The patient is enclosed in an airtight chamber often referred to as a body box; a pneumotachometer is used to measure airflow while a mouth pressure transducer with a shutter measures the alveolar pressure. The most common measurements made using body plethysmographs are thoracic gas volume (VTG) and airway resistance (RAW). This test is used mainly in the Pulmonary Function Testing laboratories.

Using body plethysmography, doctors can examine the lungs' resistance to airflow, distinguish between restrictive and obstructive lung diseases, determine the response to bronchodilators, and determine bronchial hyperreactivity in response to metacholine, histamine, or isocapnic hyperventilation.

Flow and Pressure Plethysmographs

There are two types of plethysmographs: flow and pressure. In flow plethysmography, airway resistance is measured by two maneuvers. The patient first pants while the mouth shutter is open to allow flow changes to be measured. Then, the mouth shutter closes at the patient's end expiratory or FRC level and the patient continues panting while maintaining an open glottis. This provides a measure of the driving pressure used to move air into the lungs.
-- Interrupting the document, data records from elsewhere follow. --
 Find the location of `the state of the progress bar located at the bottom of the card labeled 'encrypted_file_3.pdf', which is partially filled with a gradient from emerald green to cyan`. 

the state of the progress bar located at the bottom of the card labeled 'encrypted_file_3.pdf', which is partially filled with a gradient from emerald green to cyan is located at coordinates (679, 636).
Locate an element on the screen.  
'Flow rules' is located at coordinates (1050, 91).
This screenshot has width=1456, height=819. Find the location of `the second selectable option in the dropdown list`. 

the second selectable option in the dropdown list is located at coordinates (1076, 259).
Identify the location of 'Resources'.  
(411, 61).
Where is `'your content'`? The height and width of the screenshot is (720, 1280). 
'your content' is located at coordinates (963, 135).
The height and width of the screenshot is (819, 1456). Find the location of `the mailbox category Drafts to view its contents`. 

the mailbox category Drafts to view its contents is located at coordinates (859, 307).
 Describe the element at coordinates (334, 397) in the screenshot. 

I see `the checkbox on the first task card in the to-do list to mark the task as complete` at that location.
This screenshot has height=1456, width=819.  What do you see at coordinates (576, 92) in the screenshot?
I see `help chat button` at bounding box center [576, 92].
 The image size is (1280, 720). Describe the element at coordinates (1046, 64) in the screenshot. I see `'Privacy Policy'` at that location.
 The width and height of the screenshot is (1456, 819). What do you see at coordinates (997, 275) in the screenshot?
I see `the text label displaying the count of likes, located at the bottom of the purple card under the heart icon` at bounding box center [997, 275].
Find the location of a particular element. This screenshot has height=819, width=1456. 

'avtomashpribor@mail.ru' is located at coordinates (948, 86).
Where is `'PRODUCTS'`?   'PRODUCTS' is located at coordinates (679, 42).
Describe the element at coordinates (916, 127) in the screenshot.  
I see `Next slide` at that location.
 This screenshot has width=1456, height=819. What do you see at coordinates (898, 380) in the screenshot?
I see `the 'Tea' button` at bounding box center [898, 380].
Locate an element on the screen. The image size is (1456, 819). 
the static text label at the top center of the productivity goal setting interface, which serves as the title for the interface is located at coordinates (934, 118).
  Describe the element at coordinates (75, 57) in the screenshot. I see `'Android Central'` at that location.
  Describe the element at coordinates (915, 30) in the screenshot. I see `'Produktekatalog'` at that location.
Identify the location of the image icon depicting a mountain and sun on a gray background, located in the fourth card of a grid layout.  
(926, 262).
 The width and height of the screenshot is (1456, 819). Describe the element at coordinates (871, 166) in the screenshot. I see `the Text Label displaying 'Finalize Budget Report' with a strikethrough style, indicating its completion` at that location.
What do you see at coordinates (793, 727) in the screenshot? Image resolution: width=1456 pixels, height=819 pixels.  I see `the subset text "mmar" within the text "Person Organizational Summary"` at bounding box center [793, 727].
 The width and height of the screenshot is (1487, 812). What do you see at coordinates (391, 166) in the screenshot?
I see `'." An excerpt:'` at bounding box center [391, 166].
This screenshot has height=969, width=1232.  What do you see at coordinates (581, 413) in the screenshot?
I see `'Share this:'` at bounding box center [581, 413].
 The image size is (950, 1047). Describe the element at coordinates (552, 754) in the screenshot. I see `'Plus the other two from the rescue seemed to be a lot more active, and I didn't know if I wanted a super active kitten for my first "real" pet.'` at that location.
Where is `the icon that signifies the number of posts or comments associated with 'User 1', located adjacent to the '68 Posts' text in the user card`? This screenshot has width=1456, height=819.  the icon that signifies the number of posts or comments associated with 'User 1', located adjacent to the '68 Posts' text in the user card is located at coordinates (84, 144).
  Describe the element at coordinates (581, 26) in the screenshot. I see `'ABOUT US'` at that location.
Pressure plethysmographs are usually measured at the end-expiratory level and are then equal to FRC. The patient sits in the box, which has the pressure transducer in the wall of the device, and breathes through a mouthpiece connected to a device that contains an electronic shutter and a differential pressure pneumotachometer. The mouth pressure and box pressure changes that are measured during tidal breathing and panting maneuvers which are performed during the test by the patient at the end of expiration are sent to a microprocessor unit that calculates thoracic gas volume.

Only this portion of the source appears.